begin EXCERPT TO READ

Awesome news. Easy solution. Thank you, Nick.


----------



## AllHeart (Nov 22, 2013)

Goldeneye said:


> nearly every laptop built within the last 10 -15 years is dual voltage.
> The 'block' on the power cord is capable of supporting 110-220v, so I believe all you really will need is a plug convertor, which you should find easily in Spain..
> If you look at the fine print on 'Block' you should see the 110-220v written there's quite a bit of writing and it is small, but on my computers it is there..
> 
> ...


Hi Goldeneye. Thanks for all the tips.

So are you moving to Spain from Canada?

Yes, the cord solution was explained to me above by someone else. Thanks for your time in explaining that. However, I didn't know the plug converter could be bought in Spain, so now I know. Yay!

Yes, the more expensive electrical items I'm bringing. But to pack and ship my printer, monitor, TV, Blue-Ray and desktop tower would be very expensive, according to what I've learned so far about shipping prices. So I'm only taking small and expensive electronics as above (cell phone, iPod, camera, laptop). I've looked into U-Haul, and it's $5,000 to ship a U-Haul pod over to Malaga. The problem with the pod is that fragiles aren't too safe, which includes all the above electronic equipment. Most of my expensive stuff is small items and fragile items as above and kitchenware. To ship this stuff by boxes is ridiculously expensive. I've looked into UPS and Canada Post for delivering boxes.

Typically an extra suitcase on the airline is $100 per suitcase. But we all know how that's not good travelling for fragiles. So the suitcases at $100 a pop would be for clothing.

Or perhaps you've found out about other prices that would make sense that you can share with me? :fingerscrossed:


----------



## johnjohn47 (Feb 9, 2014)

The standard 220V power cords for your desktop etc are available here as they are a EU standard, you can also get non moulded mains plugs so, if you are competent, cut the old plug off and fit a new one. This is what I,ve done to most of mine UK stuff PC, monitor, fridge, microwave, bread-maker, drill, saw, flood lights, welder. The plugs are about a euro if you buy one but cheaper by the dozen.


----------



## AllHeart (Nov 22, 2013)

canoemon said:


> The standard 220V power cords for your desktop etc are available here as they are a EU standard, you can also get non moulded mains plugs so, if you are competent, cut the old plug off and fit a new one. This is what I,ve done to most of mine UK stuff PC, monitor, fridge, microwave, bread-maker, drill, saw, flood lights, welder. The plugs are about a euro if you buy one but cheaper by the dozen.


Thanks for explaining that, Canoeman. No, I'm not competent at all in doing those electrical things.  I'm really excited to be starting a new job tomorrow. If I pass the three-week training, I'll work for the company here in Canada and then they'll keep me working with them when I move to Spain. I'm going to try to set up all the software on my laptop, so that I can just hook up my laptop seamlessly when I move to Spain - simply by getting the EU laptop cord. This work is typically not possible on a laptop due to speed and memory constraints, so I'm keeping my fingers crossed that it works.


----------



## NickZ (Jun 26, 2009)

There are plenty of high power laptops. They tend to be expensive and unless you need mobility not worth the price but they exist.

Top 10 Best Gaming Laptops | PCMag.com


----------



## AllHeart (Nov 22, 2013)

Hi Nick. Yes, mobility is key for this work, since it's done on the Internet. The company I'm working for is located in Australia, so how's that for mobile?  Seriously, though, mobility of the laptop is key because that way I can easily move from Canada to Spain, and then around Spain as well. I'll be loading the software and hardware over the next week, so I should know within the week if it's possible to use my laptop for this work.


----------

end EXCERPT TO READ
begin DATA LINES

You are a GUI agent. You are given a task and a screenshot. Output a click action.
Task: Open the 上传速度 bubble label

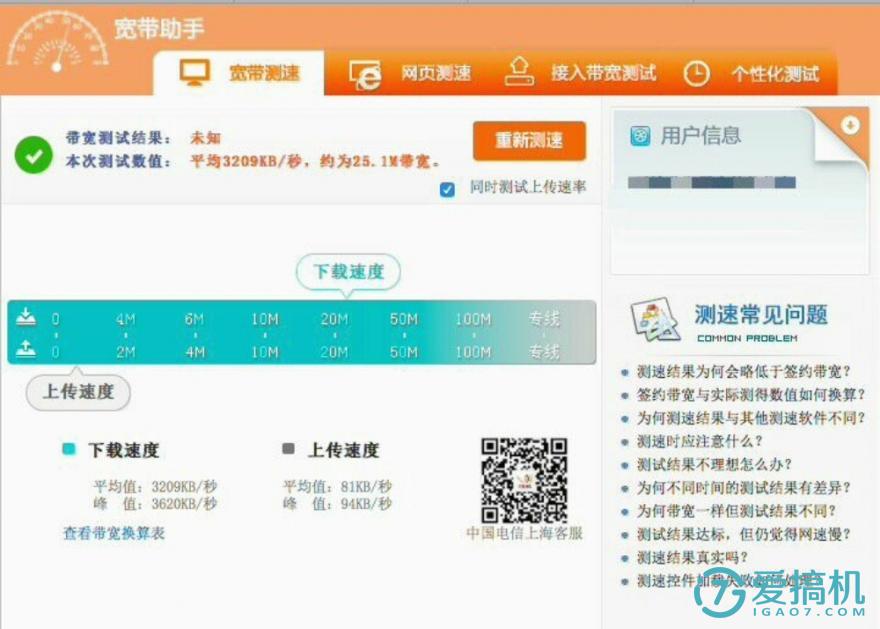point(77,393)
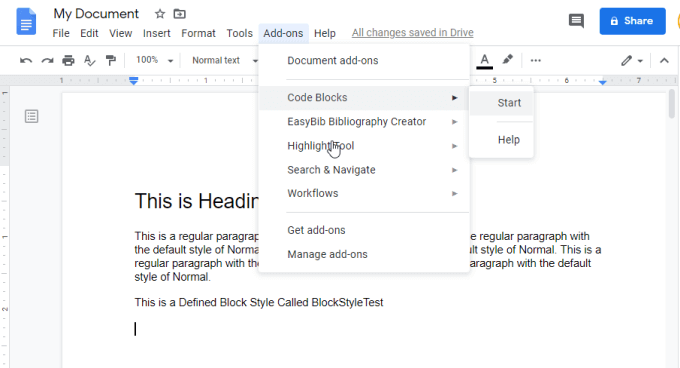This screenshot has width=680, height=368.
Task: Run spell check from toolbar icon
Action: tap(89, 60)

end DATA LINES
begin DATA LINES

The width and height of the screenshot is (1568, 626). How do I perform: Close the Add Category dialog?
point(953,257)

end DATA LINES

-- GIVEN TASK --
Please translate this sentence from the forum thread on moving electronics to Spain into Spanish: "The plugs are about a euro if you buy one but cheaper by the dozen." The data has no connection to the forum thread on moving electronics to Spain.

-- RIGHT ANSWER --
Los enchufes cuestan alrededor de un euro si compras uno, pero salen más baratos por docena.